Saved data entries:
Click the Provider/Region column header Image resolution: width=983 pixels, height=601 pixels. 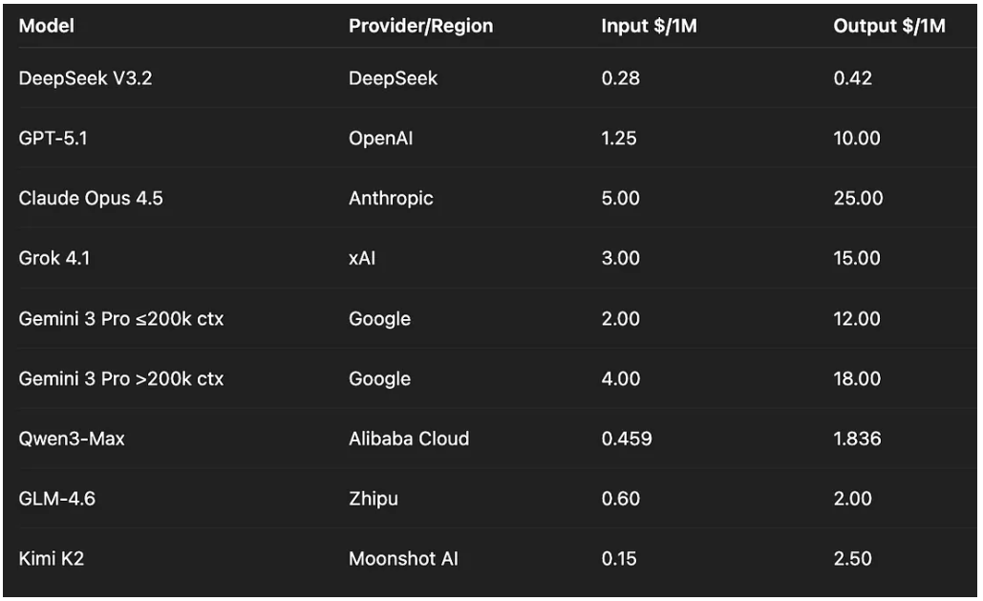[x=420, y=26]
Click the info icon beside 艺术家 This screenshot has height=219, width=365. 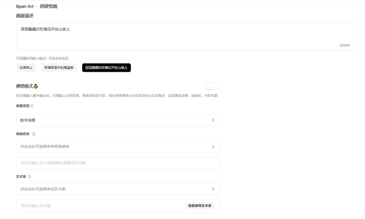coord(29,177)
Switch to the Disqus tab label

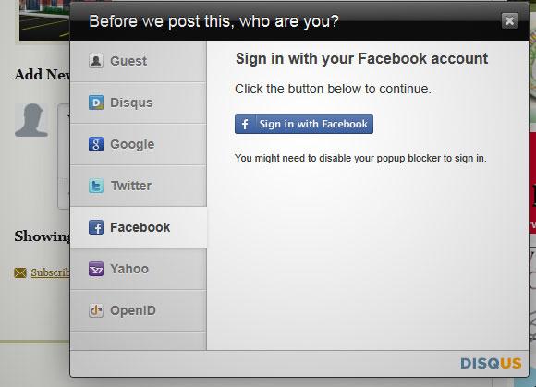point(131,103)
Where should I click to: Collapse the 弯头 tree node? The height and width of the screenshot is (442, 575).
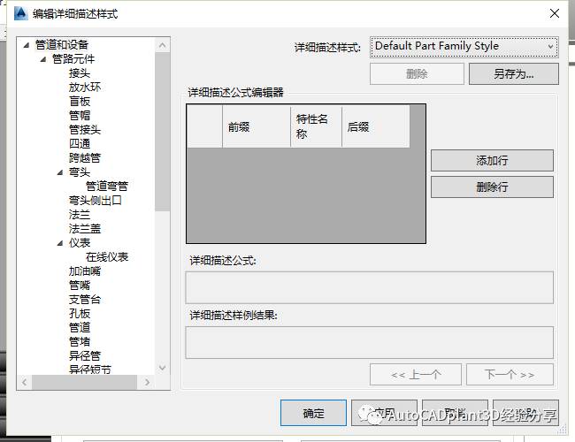[60, 172]
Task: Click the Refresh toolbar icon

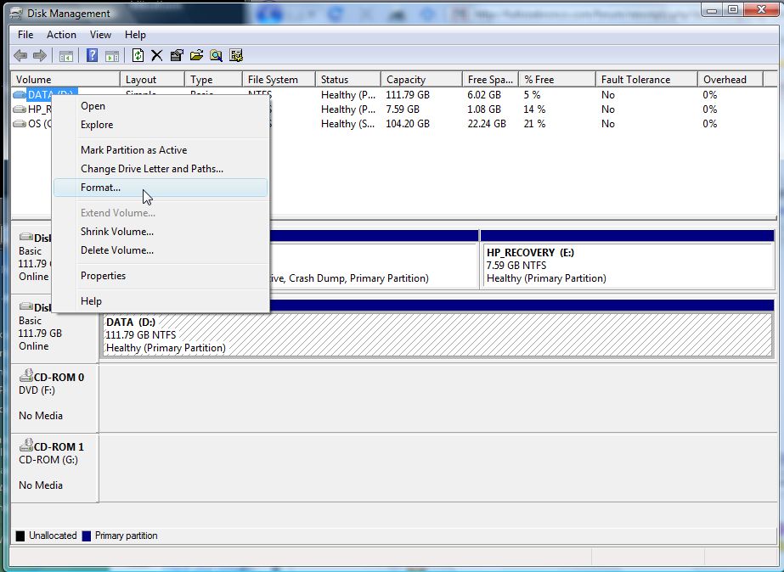Action: [x=138, y=56]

TASK DIRECTIONS:
With pictures excluded, the lines running from the one containing "Switch to the Disqus tab label" through the last line of the records above are to be restated exactly and in full.

THE ANSWER:
Switch to the Disqus tab label

point(131,103)
Where should I click to: Collapse the 弯头 tree node? The height and width of the screenshot is (442, 575).
[60, 172]
Task: Click the Refresh toolbar icon

Action: [x=138, y=56]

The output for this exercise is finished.